Slides
ReviewAudited by ClawScan on May 10, 2026.
Overview
Prompt-injection indicators were detected in the submitted artifacts (unicode-control-chars); human review is required before treating this skill as clean.
This appears safe to use for presentation work if you are comfortable with local slide memory. Review what gets saved under ~/slides/, approve any external tool installs, use least-privilege Google Slides credentials if cloud editing is needed, and inspect the raw source if the Unicode-control-character warning concerns you. ClawScan detected prompt-injection indicators (unicode-control-chars), so this skill requires review even though the model response was benign.
Findings (4)
Artifact-based informational review of SKILL.md, metadata, install specs, static scan signals, and capability signals. ClawScan does not execute the skill or run runtime probes.
Presentation preferences and project details may remain on the device and be reused in future slide tasks.
The skill intentionally persists slide-related memory for future use. This is disclosed and purpose-aligned, but it can store project context, style preferences, and client/brand details that may influence later work.
Projects and styles stored in `~/slides/` ... `memory.md` ... `styles/` ... `projects/` ... `templates/`
Store only information you are comfortable keeping locally, periodically review ~/slides/, and avoid putting secrets or highly confidential material in style or project memory files.

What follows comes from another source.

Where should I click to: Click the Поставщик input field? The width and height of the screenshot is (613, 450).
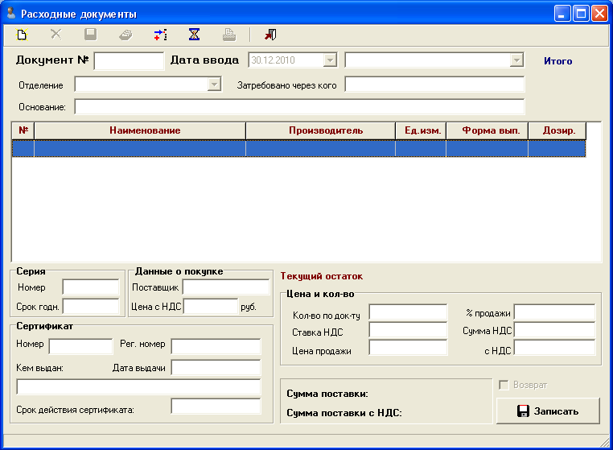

If Google Slides mode is used, the agent may act on presentations accessible to the provided credential.
The Google Slides API example uses a service-account credential with presentation access. This is expected if the user chooses Google Slides, but it grants delegated authority to create or update cloud presentations.
SCOPES = ['https://www.googleapis.com/auth/presentations'] ... Credentials.from_service_account_file('creds.json', scopes=SCOPES)Use a dedicated, least-privileged Google credential, restrict access to the specific decks or workspace needed, and review changes before sharing or publishing.
Installing global or npx-based slide tools can run third-party code on the user’s machine.
The tool documentation includes user-directed installation and execution of external npm packages. This is central to slide generation/export workflows, but the artifacts do not pin package versions.
npm install -g @marp-team/marp-cli ... npm install -g decktape ... npx slidev slides.md
Approve package installs explicitly, prefer pinned versions where possible, and install tools in an isolated project or environment.
Obfuscated characters can sometimes hide or visually alter instructions, although no harmful instruction is visible in the provided artifact text.
The scan reported Unicode control characters associated with possible prompt obfuscation. The visible neutralized SKILL.md content is coherent and does not contain an instruction override, so this is not treated as a concern.
Pre-scan injection signals ... unicode-control-chars
If installing from the original source, inspect the raw SKILL.md for unusual hidden characters before trusting unexpected instructions.